- [Source text]:
>> Start

300KM… IT LOOKED A tall order to start with and now it was officially afternoon and I’ve only knocked off 25km. Whatever… If I have to sleep in a field then so be it.
1 pm on the ring road. The traffic is busy enough to be stop-start. The midday sun is on my left shoulder as I head east. I estimate that when my shadow is in front of me then it’s time to look for the junction for route 4 east.
At the traffic lights, I notice a horse and cart at the curb and think “How quaint.” The lights change and the truck moves off and I almost run into the back of it when it slams on its brakes to avoid the quaint horse and cart merrily trotting across the dual carriageway.
My shadow moves ahead of me and I stop to check the sat nav. Route 4 is 200metres ahead. Eastbound on the ring road, the traffic begins to thin and pick up speed. The cityscape takes a long time to dissolve into the countryside. So slow that I don’t notice when the buildings have all gone, replaced by fertile green fields on plains reaching far beyond the flat horizon.
Flat plains foster straight roads and I was maintaining a steady 80kmh at ¾ throttle.
I reach behind to check for my water bottle. Gone! It must have jumped out of its tethering when I hit the speed hump that I noticed far too late in the last town. 180Km, my neck is getting stiff, I notice the fuel gauge at 2/3. 120Km to go. The gauge lies. I know the needle starts to plummet below the bottom half.
The straight level road has been paved all the way with very little traffic. I’ve kept the speed below 90km and watched the kilometres roll away at a rate unknown in the mountains. 60Km to go and the gauge is below a quarter. The best range from this level, I’ve managed so far, is 40km. The last town was 20km behind me and I’m concerned now. All I can do is watch the needle drop and count down the kilometres. “El Certo 8,” a sign tells me. The village is either hidden or so small I miss it. Another sign, “Quimome 10km”

>> End

- [Task instructions]: Copy the road trip account between "1 pm on the" and "the dual carriageway.", inclusive, swapping each "horse and cart" for "mule and wagon".

- [Given records]:
>> Start

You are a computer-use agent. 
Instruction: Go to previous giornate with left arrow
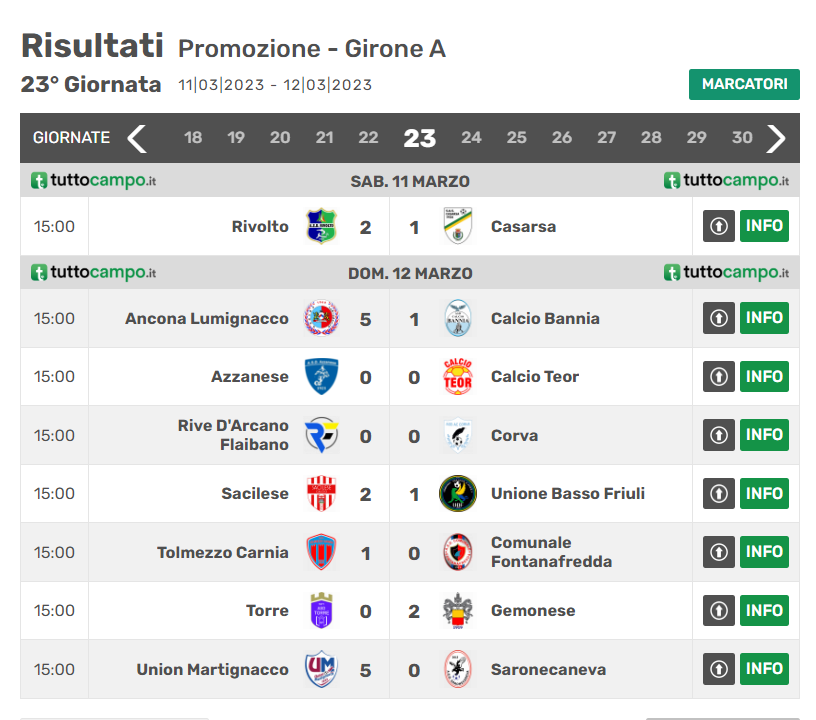coord(137,138)
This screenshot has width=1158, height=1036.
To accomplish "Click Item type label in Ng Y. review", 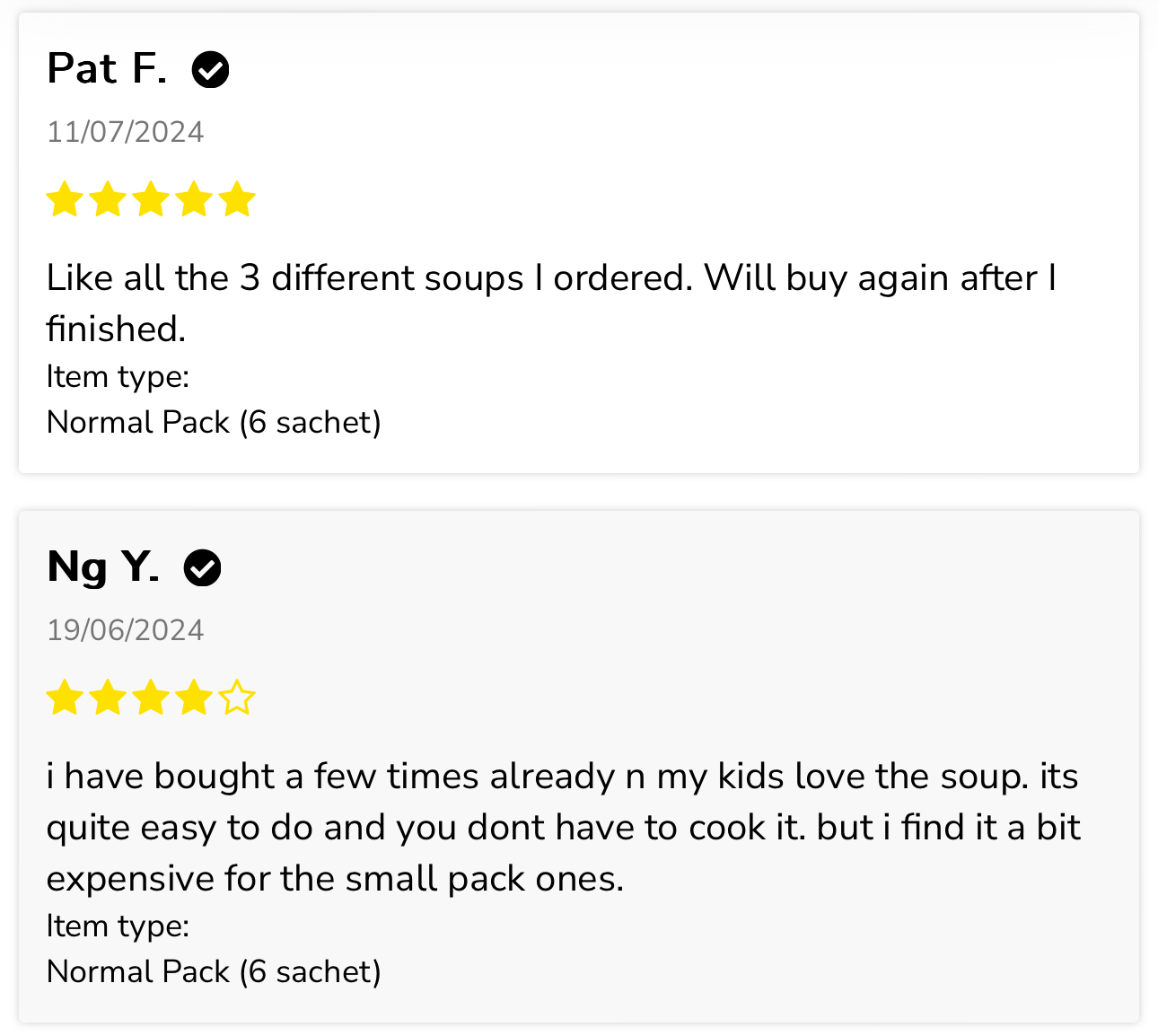I will coord(118,926).
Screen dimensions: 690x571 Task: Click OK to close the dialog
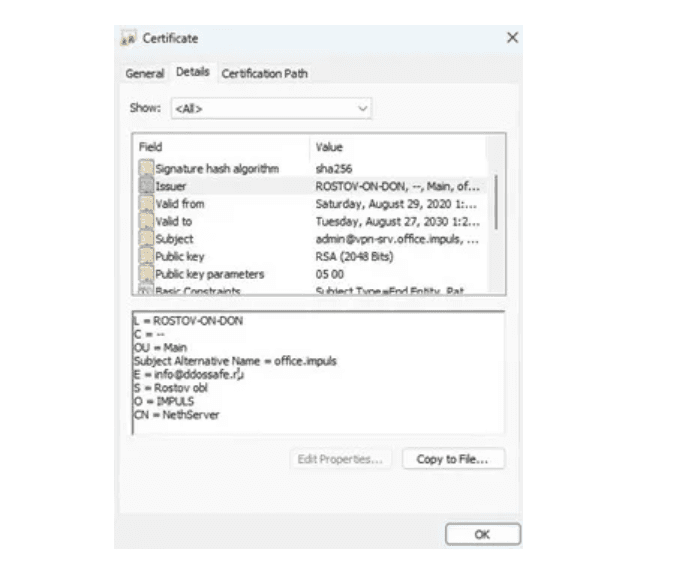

>> End

- [The reply]:
1 pm on the ring road. The traffic is busy enough to be stop-start. The midday sun is on my left shoulder as I head east. I estimate that when my shadow is in front of me then it’s time to look for the junction for route 4 east.
At the traffic lights, I notice a mule and wagon at the curb and think “How quaint.” The lights change and the truck moves off and I almost run into the back of it when it slams on its brakes to avoid the quaint mule and wagon merrily trotting across the dual carriageway.